# [What is being asked]
Lines with the string "Open" must each be copied from the listing.

# [Data records]
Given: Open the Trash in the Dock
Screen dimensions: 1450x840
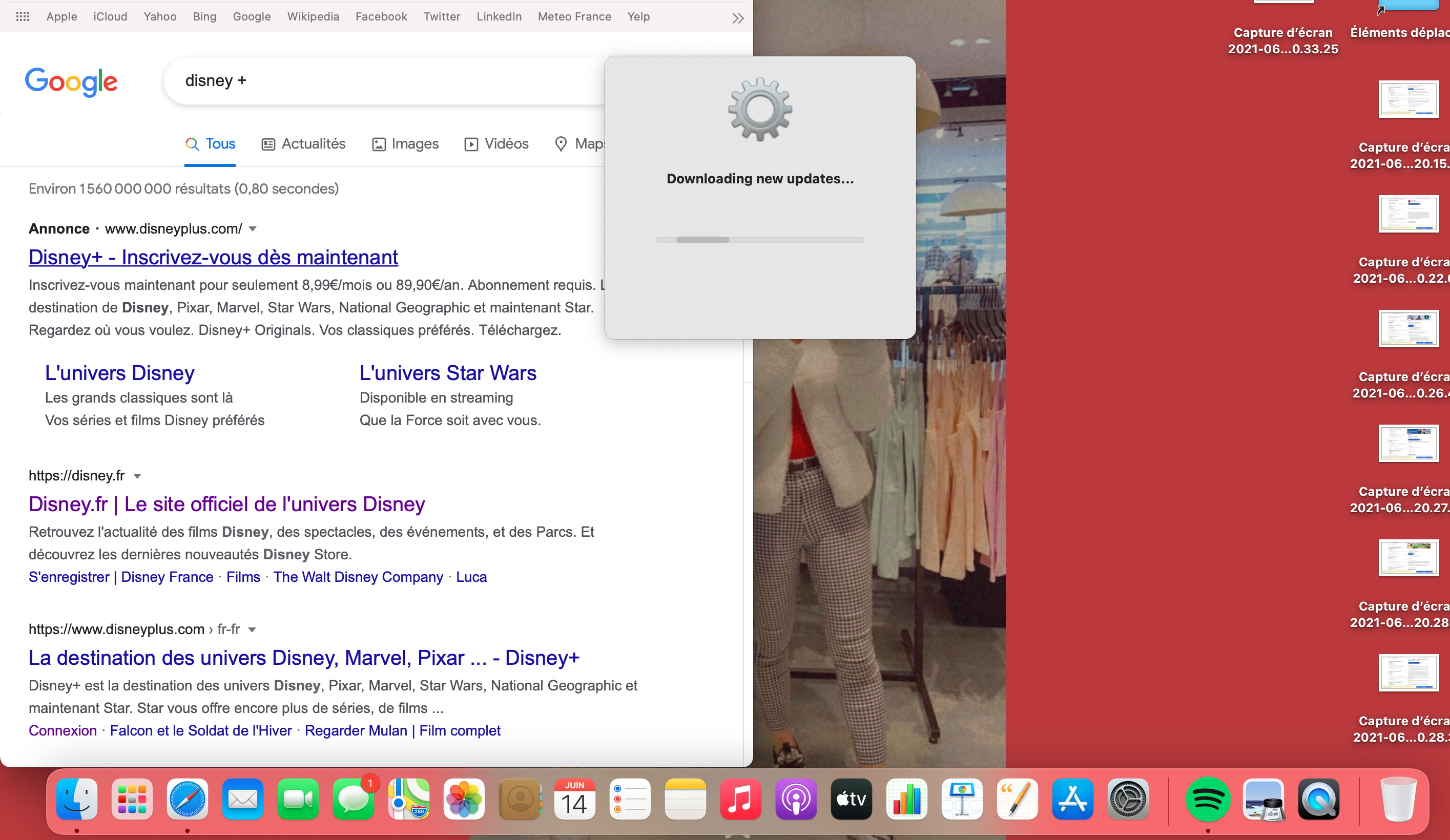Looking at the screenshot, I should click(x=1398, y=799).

--

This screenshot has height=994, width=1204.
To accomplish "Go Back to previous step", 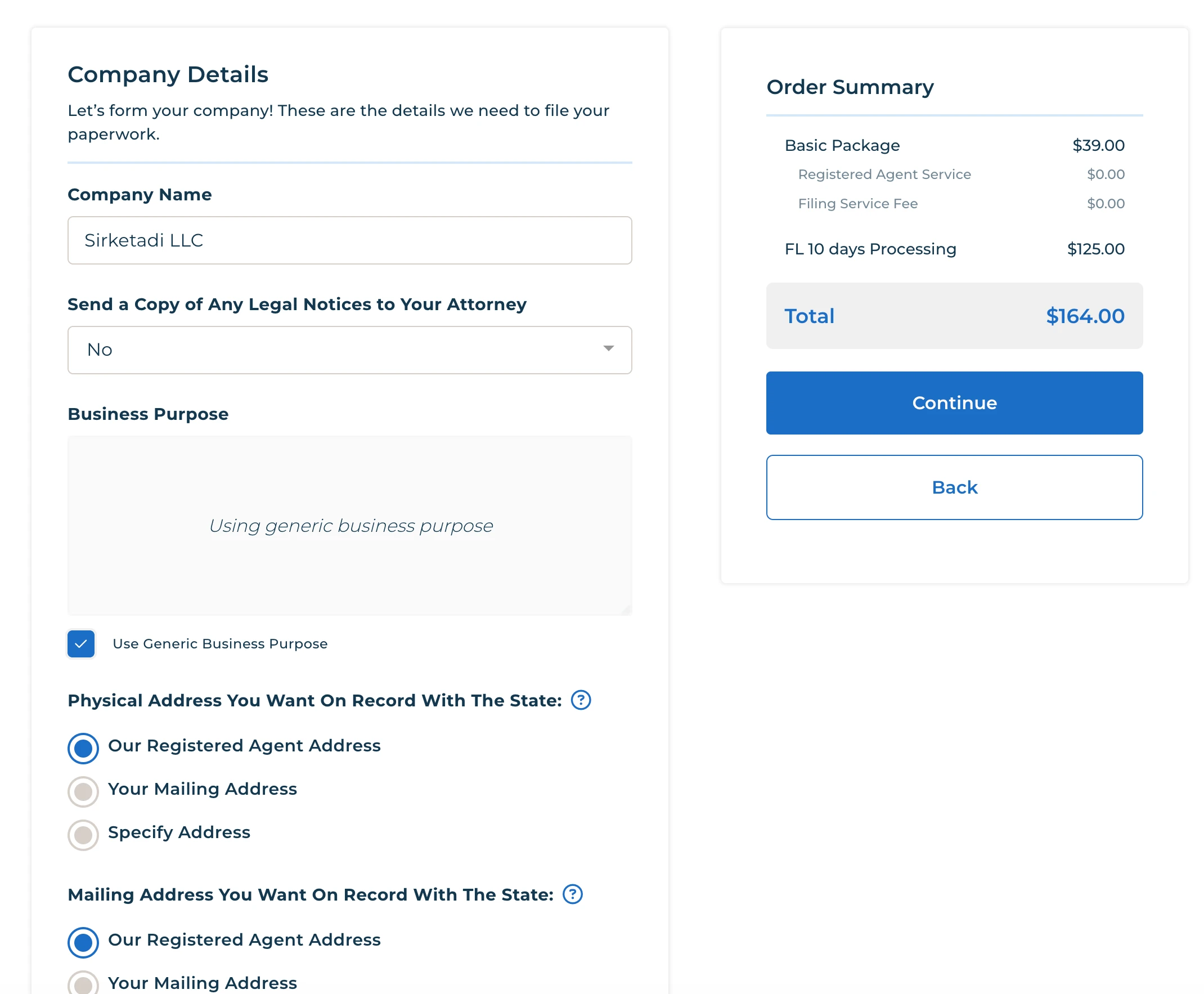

--

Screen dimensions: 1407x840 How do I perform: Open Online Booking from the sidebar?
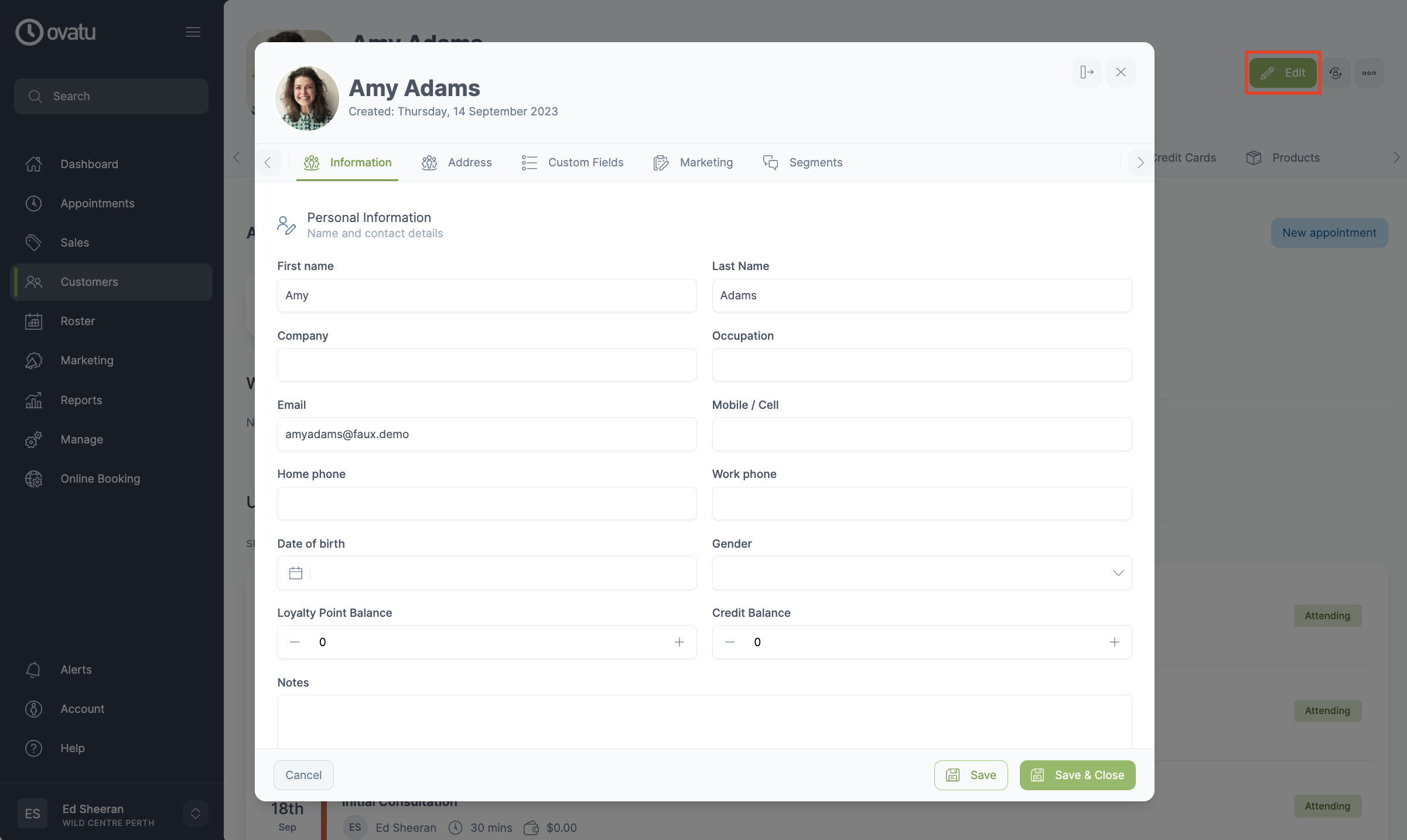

# [Result for this exercise]
Given: Open the Trash in the Dock
Screen dimensions: 1407x840 How do I perform: Open Online Booking from the sidebar?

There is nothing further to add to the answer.